Takeaway: Make ML metrics align with true business objectives. Fight causes, not symptoms. Value long-term performance, not short-term metrics.
Conclusion
The path to AI/ML success is less about bleeding-edge algorithms and more about organizational maturity. The patterns are apparent: failures arise from rushing into complexity, misaligning incentives, and ignoring foundational infrastructure. Success demands patience, discipline, and an openness to starting small.
The positive news is that all of these errors are completely avoidable. Firms that put data infrastructure in place first, maintain close coordination between technical and business teams, and are not distracted by fads will discover that AI/ML does precisely what it promises on the can. The technology does function, but it has to be on firm foundations.

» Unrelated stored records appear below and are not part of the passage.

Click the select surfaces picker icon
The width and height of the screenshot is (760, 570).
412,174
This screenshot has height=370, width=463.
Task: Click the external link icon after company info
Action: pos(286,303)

If there is one tenet that binds all of this together, it is this: AI/ML is a tool, not a destination. Begin with the problem, confirm the need, develop iteratively, and measure always. Those businesses that approach it with this mindset not only don’t fail. Instead, they create long-term competitive differentiators that compound over time.
The future does not belong to firms with the newest models, but to firms that have the discipline of applying them sensibly.